Hoje sou abstracto na escrita e uso a palavra porque não sou firme no risco nem hábil no cinzel. Falo de uma rosa sem pétalas nem cheiro que se secou debaixo de um Sol que não se vê sobre as nuvens que não choram chuva porque são brancas como a imaginação de um sonhador de castiçais ou de um pasteleiro de bolos de sal e barro salobro e de uma menina de saia de vento que sopra balões de sabão sentada numa cadeira a quem lhe falta uma perna.

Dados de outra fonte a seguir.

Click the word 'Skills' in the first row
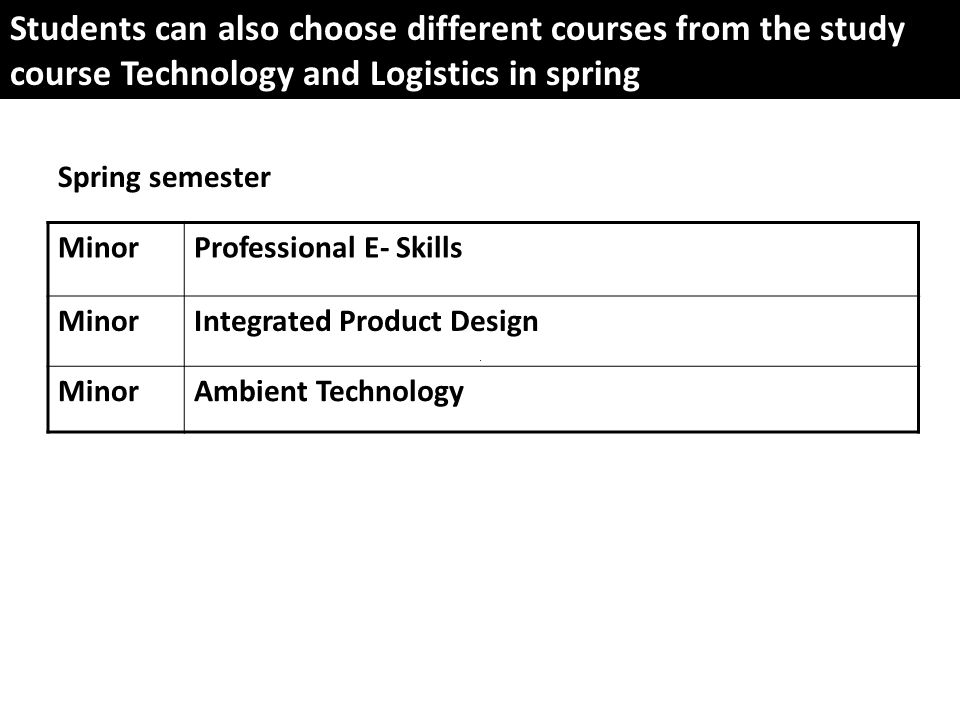The image size is (960, 720). (429, 248)
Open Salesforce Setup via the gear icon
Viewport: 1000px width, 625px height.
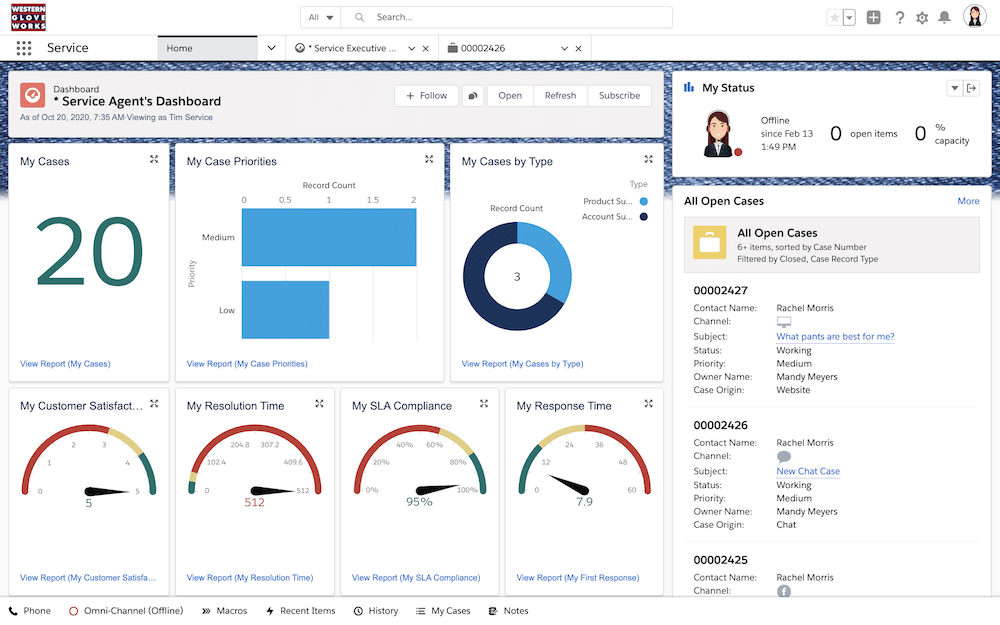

Debaixo do manto da noite esconde-se o némesis do medo apenas reflectido em charcos de água negra ou visível sobre a forma de sombras difusas que me fogem por becos de ruas que já não existem e onde já não há velhas à janela a invejar o par de namorados que se beija numa esquina ou o homem triste que fuma o último cigarro do maço amachucado e jogado ao chão.
Se todo o saber se puder concentrar num ponto fulcral e da ignorância se fizer alavanca qualquer vontade poderá içar a incerteza à altura da dúvida. O amor e o ódio medem-se pela mesma quantidade de letras e são ambos insignificantes em tamanho e tamanhos em significado e fazem-se oscilantes entre o amor que odeio e o ódio que amo.
Romanceio a vida de alguém que ainda não conheci porque hoje não saí deste quarto que não tem portas nem janelas nem há luz além daquela que trouxe comigo e sei que sou incómodo e que estas palavras sabem a um gosto azedo na ponta da língua se lidas em voz alta e que arrepiam a base da nuca se lidas sem som tal como a morte que paciente nos espera sem a sabermos fruto negro ou caminho de mel.
Hoje fui abstracto na escrita e usei a palavra porque não pude ser firme no risco nem hábil no cinzel e queria apenas um dia ser guerreiro armado da mais poderosa palavra que usarei redonda na defesa e afiada na estocada, assim o prometo assim o comprometo assim me submeto.